NetBSD Problem Report #57160

From bouyer@antioche.eu.org  Wed Jan  4 19:40:03 2023
Return-Path: <bouyer@antioche.eu.org>
Received: from mail.netbsd.org (mail.netbsd.org [199.233.217.200])
	(using TLSv1.3 with cipher TLS_AES_256_GCM_SHA384 (256/256 bits))
	(Client CN "mail.NetBSD.org", Issuer "mail.NetBSD.org CA" (not verified))

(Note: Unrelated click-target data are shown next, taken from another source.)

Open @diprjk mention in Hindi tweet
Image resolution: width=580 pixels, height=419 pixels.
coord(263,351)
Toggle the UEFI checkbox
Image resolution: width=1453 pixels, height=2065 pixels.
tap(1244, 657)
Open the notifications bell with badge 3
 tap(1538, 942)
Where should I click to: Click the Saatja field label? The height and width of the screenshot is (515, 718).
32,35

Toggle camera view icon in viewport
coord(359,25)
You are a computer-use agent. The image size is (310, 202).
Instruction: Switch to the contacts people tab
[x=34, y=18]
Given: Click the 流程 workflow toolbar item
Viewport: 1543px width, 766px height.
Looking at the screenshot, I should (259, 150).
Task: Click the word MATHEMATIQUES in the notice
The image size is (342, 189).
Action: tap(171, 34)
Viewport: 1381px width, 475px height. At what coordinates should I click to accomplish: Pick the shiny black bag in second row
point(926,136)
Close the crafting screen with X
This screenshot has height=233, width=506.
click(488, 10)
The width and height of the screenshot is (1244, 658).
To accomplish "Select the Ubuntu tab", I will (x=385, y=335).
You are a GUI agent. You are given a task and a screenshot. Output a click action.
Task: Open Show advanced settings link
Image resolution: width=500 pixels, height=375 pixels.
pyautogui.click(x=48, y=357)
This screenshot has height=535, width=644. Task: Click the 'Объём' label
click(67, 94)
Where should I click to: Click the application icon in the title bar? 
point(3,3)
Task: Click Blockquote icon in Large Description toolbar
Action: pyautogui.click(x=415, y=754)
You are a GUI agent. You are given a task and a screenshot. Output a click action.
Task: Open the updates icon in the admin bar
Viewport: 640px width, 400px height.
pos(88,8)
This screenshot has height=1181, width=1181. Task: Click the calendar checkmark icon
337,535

	by mollari.NetBSD.org (Postfix) with ESMTPS id C88191A9239
	for <gnats-bugs@gnats.NetBSD.org>; Wed,  4 Jan 2023 19:40:03 +0000 (UTC)
Message-Id: <20230104193959.3483B10683@rochebonne.antioche.eu.org>
Date: Wed,  4 Jan 2023 20:39:59 +0100 (CET)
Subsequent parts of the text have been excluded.